→ Your task
Please translate this sentence from the passage on prediction algorithms into Spanish: "For testing and comparison, two test sets—Test 1 and Test 2—are employed, each comprising 100,000 users."

→ Reading passage

Further enhancements are introduced to the GPA and LPA algorithms: the Global Universal Prediction Algorithm (GUPA) and Local Universal Prediction Algorithm (LUPA), and the Global Temporal Prediction Algorithm (GTPA) and Local Temporal Prediction Algorithm (LTPA), each accounting for different aspects of user behavior and temporal factors.
For testing and comparison, two test sets—Test 1 and Test 2—are employed, each comprising 100,000 users. Test 1 includes users from the training database, evaluating the training algorithm’s performance, while Test 2 comprises users not in the training database, assessing the algorithm’s predictive ability for new users. Different combinations of these algorithms and enhancements are systematically tested to evaluate their performance and predictive accuracy.
3. Experimentation and Testing
The initial phase of testing involved individual assessments of various algorithms using two distinct datasets: Test 1 and Test 2. Table. 2 presents the outcomes of Test 1, showcasing the performance metrics for each algorithm. Notably, GTPA emerged as the most successful, achieving 95.67% correct predictions with the lowest rate of wrong predictions among the methods. Additionally, GTPA exhibited the highest localization ratio, signifying its ability to converge quickly to accurate predictions.

→ Dataset content
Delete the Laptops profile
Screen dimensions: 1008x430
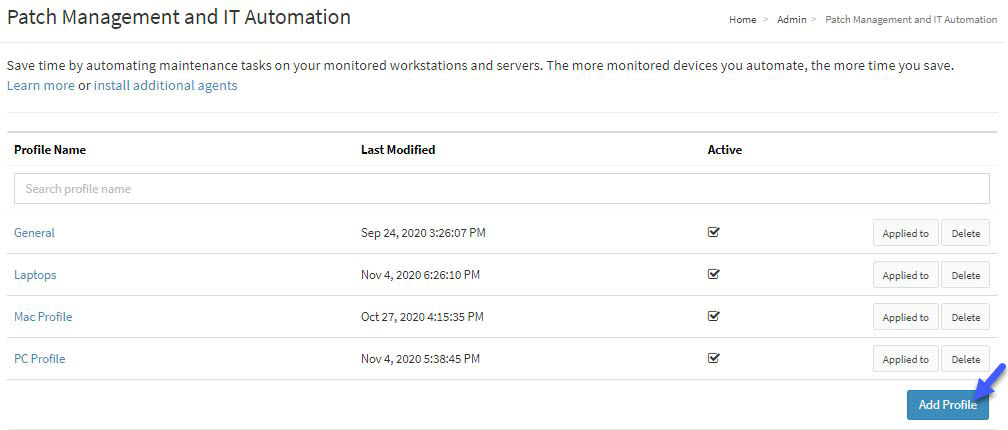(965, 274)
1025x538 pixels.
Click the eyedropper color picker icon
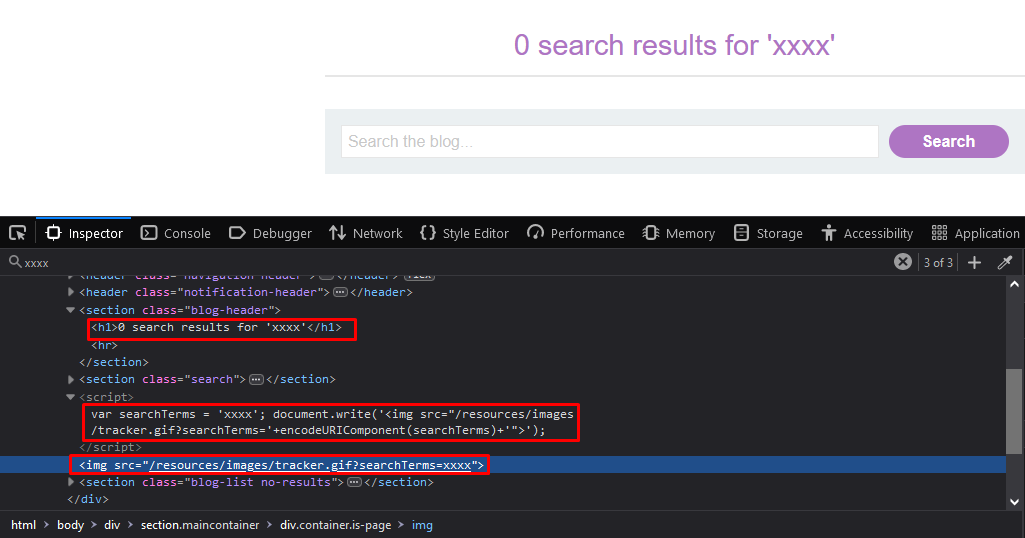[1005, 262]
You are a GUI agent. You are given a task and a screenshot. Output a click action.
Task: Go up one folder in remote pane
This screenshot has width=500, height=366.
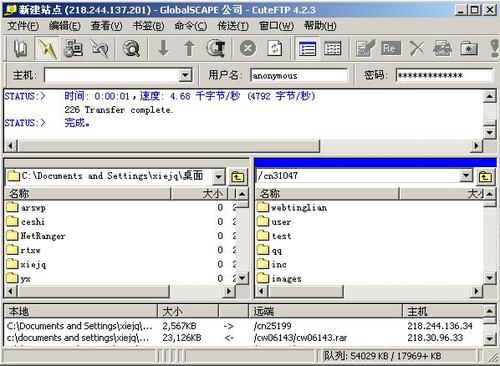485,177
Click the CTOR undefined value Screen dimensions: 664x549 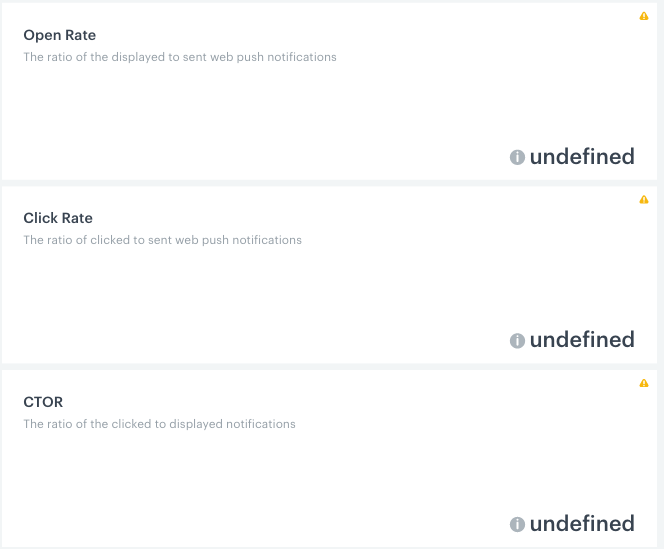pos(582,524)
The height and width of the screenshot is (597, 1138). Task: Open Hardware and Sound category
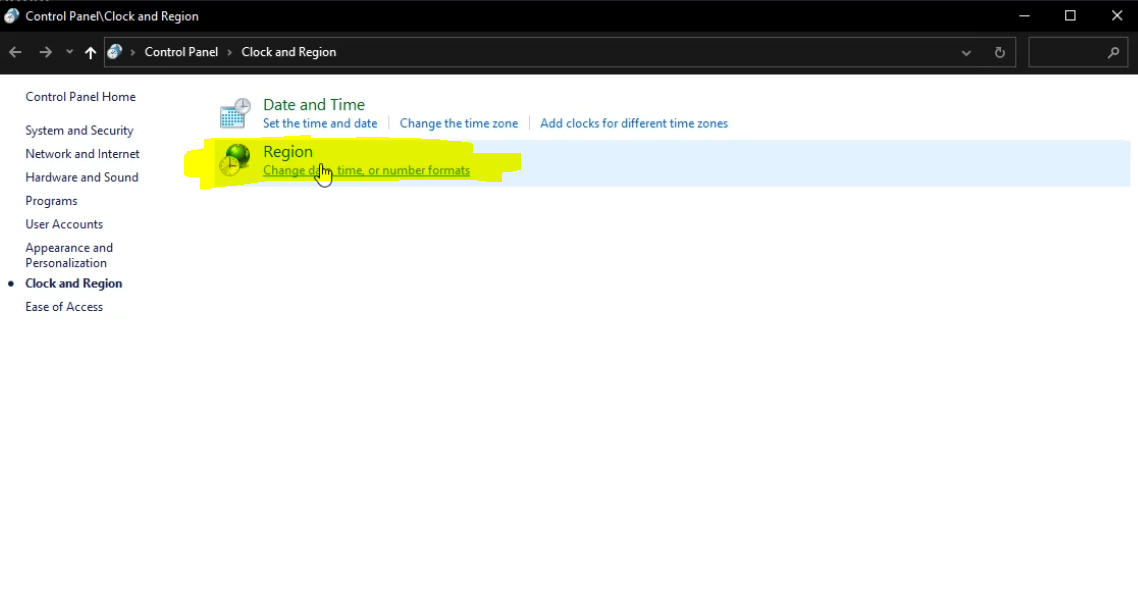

→ Exercise answer
Para las pruebas y la comparación se emplean dos conjuntos de prueba, Test 1 y Test 2, cada uno compuesto por 100.000 usuarios.